The benefit is as much in the details. For instance, care should be taken to ensure that fresh produce are not wrapped in plastic, as doing so prevents air circulation from reaching the load.

It must be ensured that the evaporator is not obstructed with the loaded goods and that air circulation is not impeded at all times. Equally important, it is essential to defrost 30 minutes after loading for fresh products and to stop the unit at the time of opening the doors.

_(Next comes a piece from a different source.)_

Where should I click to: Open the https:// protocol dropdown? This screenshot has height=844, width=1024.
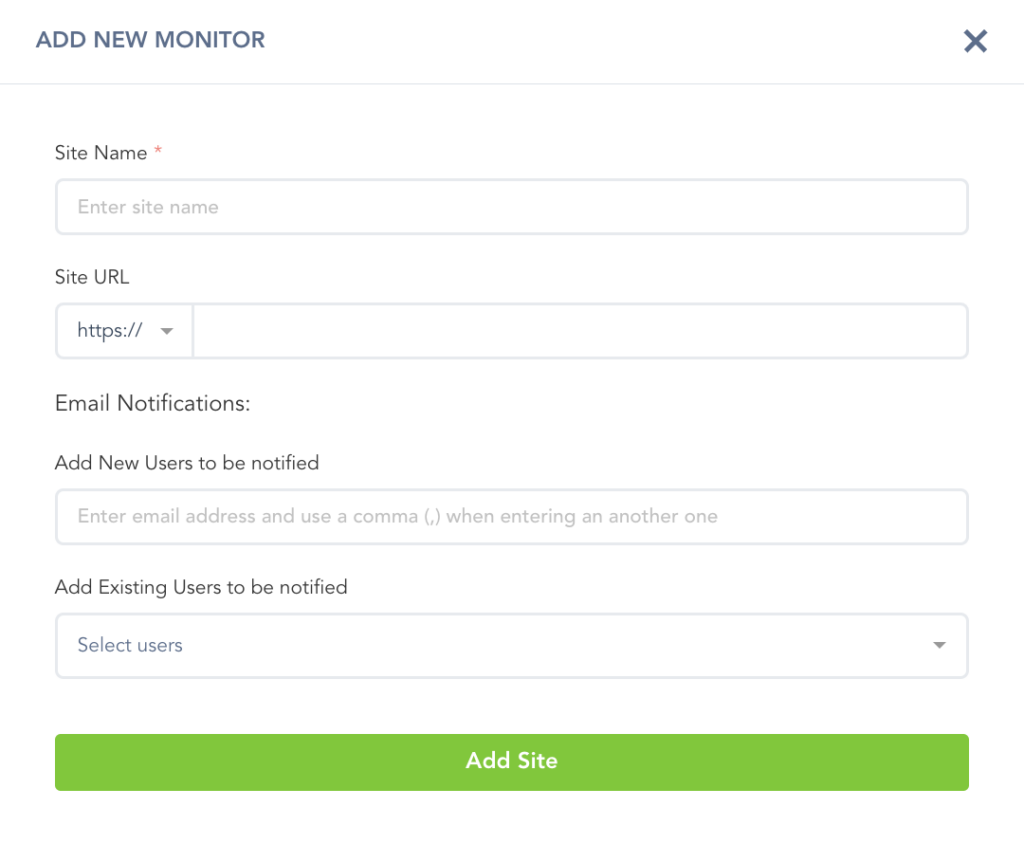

Correct pallet use is also part of transport refrigeration best practices, wherever used. For instance, orientation should allow airflow to the head of the body. Pallets should allow airflow through and under the load. Airflow down the side of the load (minimum 25mm airflow around the sides of load, and preferably 50) is important. Airflow from the rear door (minimum 100mm from the rear door) is equally important. A word of caution: loading to the ceiling will cause short cycling.

Correct loading

Generally speaking, correct loading means not mixing refrigerated and dry goods in the same compartment. Speaking of which, in the event of a second compartment, it should not be cooled by a fan from the first compartment for good hygiene and to maintain better temperature control.

Speaking of hygiene, transport refrigeration is as much about the personnel involved. They should be trained to uphold hygiene rules, cleanliness, cold chain and products temperature. Personnel health should be controlled regularly, and this includes the wearing of clean clothes.

The loading personnel must control:

• The cleanliness of the inner sides (walls, roof and floor)
• Product temperature before loading
• Proper product packaging
• Separation between non-packaged food and packaged food
• Separation of incompatible products

Refrigerated transport is a very important link in the cold chain. Higher risks of cold chain failures occur during transportation, as the environment – in the forms of speed and external temperature, to name two – changes continuously.

Risks of cold chains failures can be minimised by following ATP standards and by respecting good loading and hygiene practices. Doing so will lead to improved quality of transported products and consumer health protection.